A few days after Green Book won big at this year’s Golden Globes, Green Book screenwriter Nick Vallelonga (the real-life son of Green Book’s main character) found himself in a similar pickle thanks to a resurfaced tweet in which he told Donald Trump that he, too, recalled witnessing Muslims in Jersey City celebrating the fall of the Twin Towers on 9/11. Trump’s claim has been widely debunked, and Vallelonga has since deleted his Twitter account.
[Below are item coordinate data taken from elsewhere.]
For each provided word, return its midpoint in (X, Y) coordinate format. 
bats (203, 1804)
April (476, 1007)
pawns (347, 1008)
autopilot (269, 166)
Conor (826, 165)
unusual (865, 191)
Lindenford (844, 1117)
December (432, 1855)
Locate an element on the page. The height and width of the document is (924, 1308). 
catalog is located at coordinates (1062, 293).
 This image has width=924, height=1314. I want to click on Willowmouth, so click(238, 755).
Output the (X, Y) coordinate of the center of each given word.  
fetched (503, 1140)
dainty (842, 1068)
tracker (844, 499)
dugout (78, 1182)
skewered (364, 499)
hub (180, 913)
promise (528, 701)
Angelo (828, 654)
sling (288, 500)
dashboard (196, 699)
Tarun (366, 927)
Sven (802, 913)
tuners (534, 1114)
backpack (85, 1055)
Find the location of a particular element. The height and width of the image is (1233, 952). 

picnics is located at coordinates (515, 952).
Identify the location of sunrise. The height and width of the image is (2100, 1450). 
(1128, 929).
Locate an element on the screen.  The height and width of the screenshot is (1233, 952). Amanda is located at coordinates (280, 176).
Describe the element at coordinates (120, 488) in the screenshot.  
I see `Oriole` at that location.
This week also featured the reminder, courtesy of a 1998 Newsweek story, that Green Book director Peter Farrelly was formerly well known on his previous films for flashing his penis to actresses at work. In the article, Cameron Diaz (star of There’s Something About Mary) says he showed her his penis the very first time they met; in an Observer article the same year, Farrelly further describes his harassment technique, and his assurances that dick flashing is just good old-fashioned on-set fun are really something:

“‘It’s a joke,’ he explains patiently. ‘It’s not like I make a habit of just whipping it out and saying, ‘Hey! Look! My cock!’ We do a joke where, it’s like, Bob says, ‘Pete’s been really crazy, he went out and spent $500 on a belt buckle.’ I go, ‘Bob, it’s an investment, it’s not a big deal.’ He says, ‘You’re stupid! $500 on a belt buckle!’ I say it’s not stupid … Finally she says, ‘Let me see it.’ And I lift my shirt and have it …’ he grins ‘hanging over.’”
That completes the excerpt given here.